Personal information
- Full name: Colin McAdam
- Date of birth: 28 August 1951
- Place of birth: Irvine, Scotland
- Date of death: 1 August 2013 (aged 61)
- Place of death: Glasgow, Scotland
- Height: 1.85 m (6 ft 1 in)
- Position(s): Defender / Striker

Senior career*
- Years: Team / Apps / (Gls)
- 1969–1975: Dumbarton / 70 / (11)
- 1975–1978: Motherwell / 62 / (3)
- 1977–1980: Partick Thistle / 70 / (24)
- 1980–1984: Rangers / 65 / (15)
- 1984–1985: Adelaide City / 2 / (0)
- 1985–1986: Heart of Midlothian / 6 / (0)
- 1986–1988: Partick Thistle / 23 / (1)

International career
- 1978: Scottish Football League XI / 1 / (0)

= Colin McAdam (footballer) =

Scottish footballer

Colin McAdam (28 August 1951 – 1 August 2013) was a Scottish professional football player, best known for his time with Rangers. He played as both a centre back and a striker during his career.

==Football career==
McAdam played a youth player for Dumbarton and was later promoted to the main squad as a defender, where he began his professional career. He had spells at Motherwell and Partick Thistle. He joined Rangers for £165,000 in June 1980. He made his debut for Rangers on 9 August 1980 in a Premier Division match against Airdrieonians which finished as a 1–1 draw. Under then manager John Greig, McAdam played mainly as a striker. His first goal came in his second appearance (against Partick Thistle) and set him on the road to an end of season tally of 21. The following season proved not to be quite as successful and McAdam found himself being played in defence to cover injuries. Gradually he became more of a squad player and found himself surplus to requirements when Jock Wallace took over the reins at the club for his second spell in charge. He broke his leg in 1984 after a tackle with Dave Mitchell and after 99 first team appearances and 32 goals he left Ibrox, with his penultimate appearance being the Scottish League Cup final in March 1984.

After a two-game stint with Australian side Adelaide City he returned to Scotland to sign for Hearts in September 1985. He left Tynecastle in October 1986 having only played six times, all as a substitute. He re-joined former club Partick Thistle for two seasons, who were now under the control of former teammate Derek Johnstone. After spells in the juniors with Irvine Meadow and Maryhill, McAdam retired in 1990.

==Personal life and death==
McAdam was married and had three children.

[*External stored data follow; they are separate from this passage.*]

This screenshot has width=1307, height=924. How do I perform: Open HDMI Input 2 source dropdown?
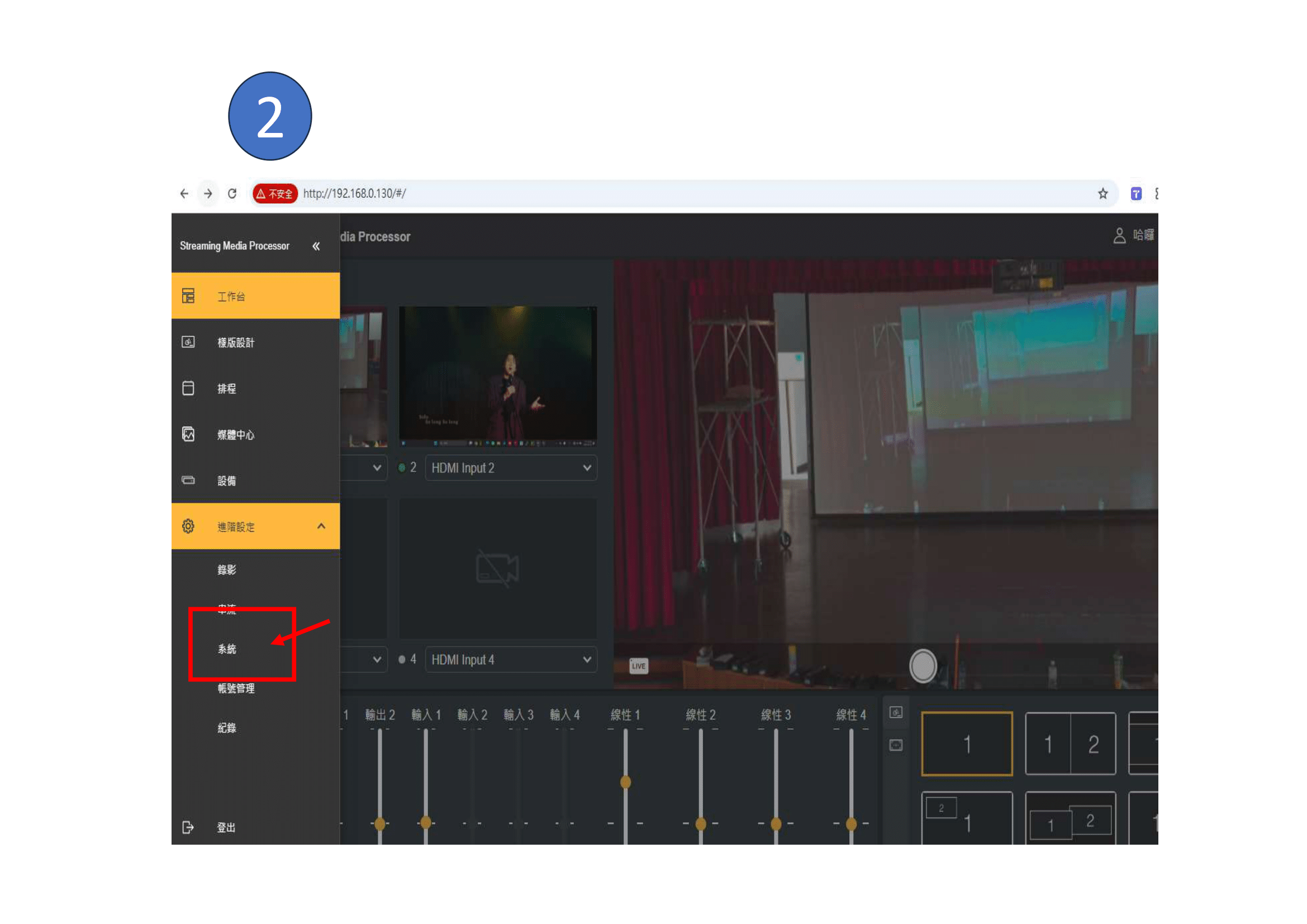click(x=511, y=468)
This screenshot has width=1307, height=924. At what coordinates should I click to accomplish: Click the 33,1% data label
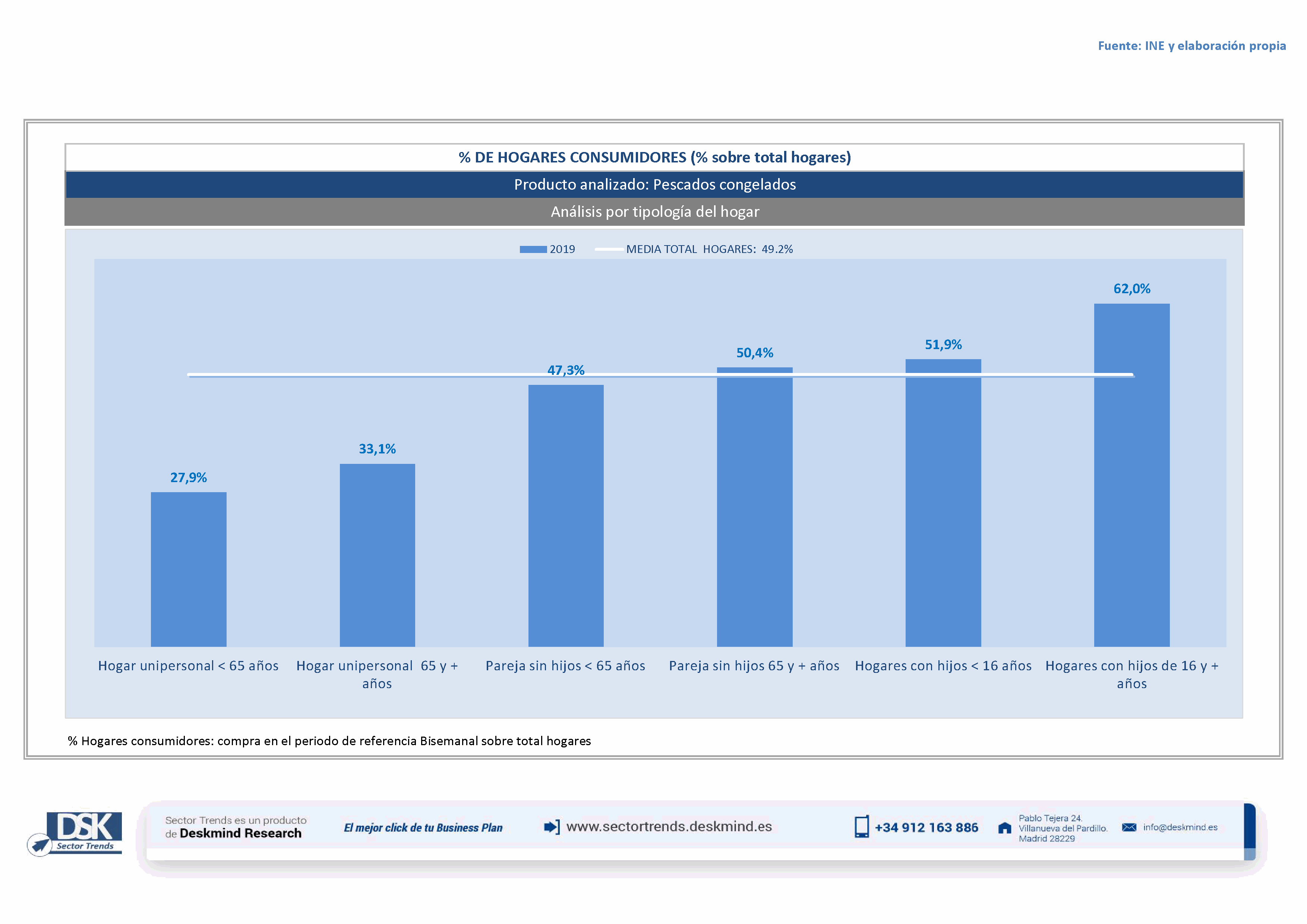pos(377,449)
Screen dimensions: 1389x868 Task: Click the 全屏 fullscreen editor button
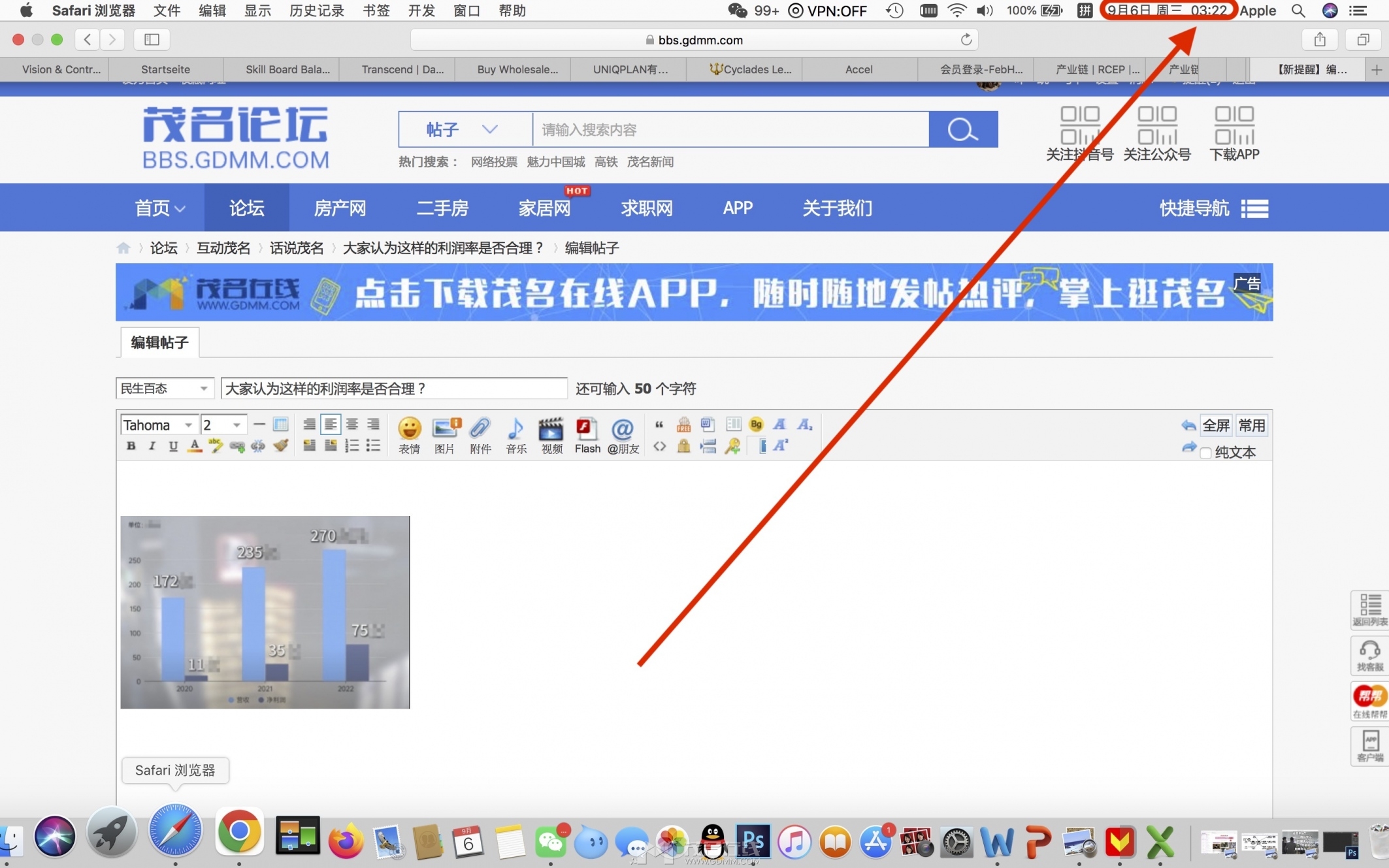pos(1215,425)
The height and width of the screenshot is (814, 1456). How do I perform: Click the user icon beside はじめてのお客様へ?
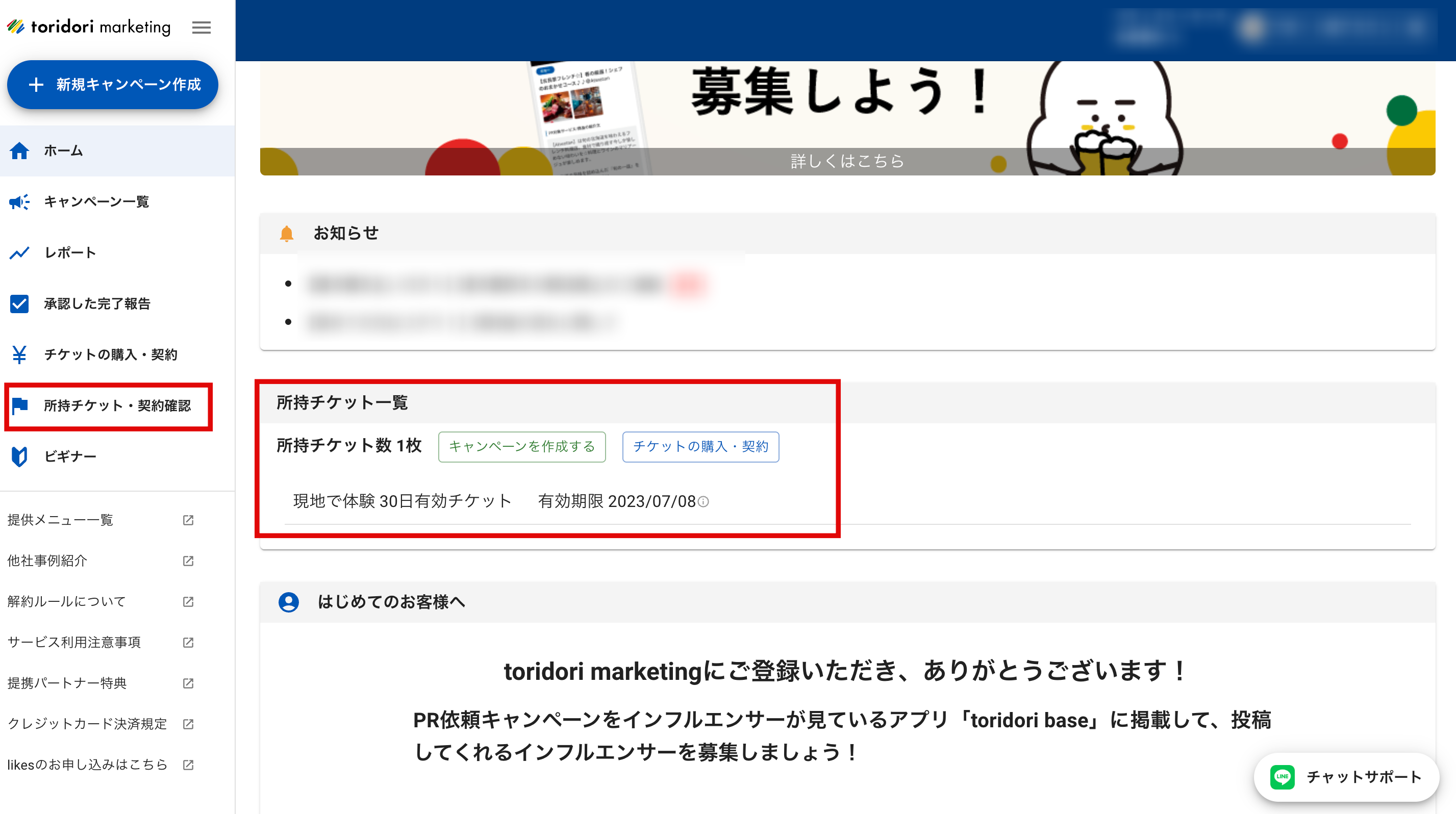pos(290,602)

McAdam's younger brother Tom was also a footballer. A defender, he played for Rangers' biggest rivals Celtic at the same time Colin was at Rangers, and they played against each other in Old Firm matches eight times. They both started at Dumbarton and played there alongside each other, and both later signed for Motherwell but at different times.

McAdam died on 1 August 2013, aged 61.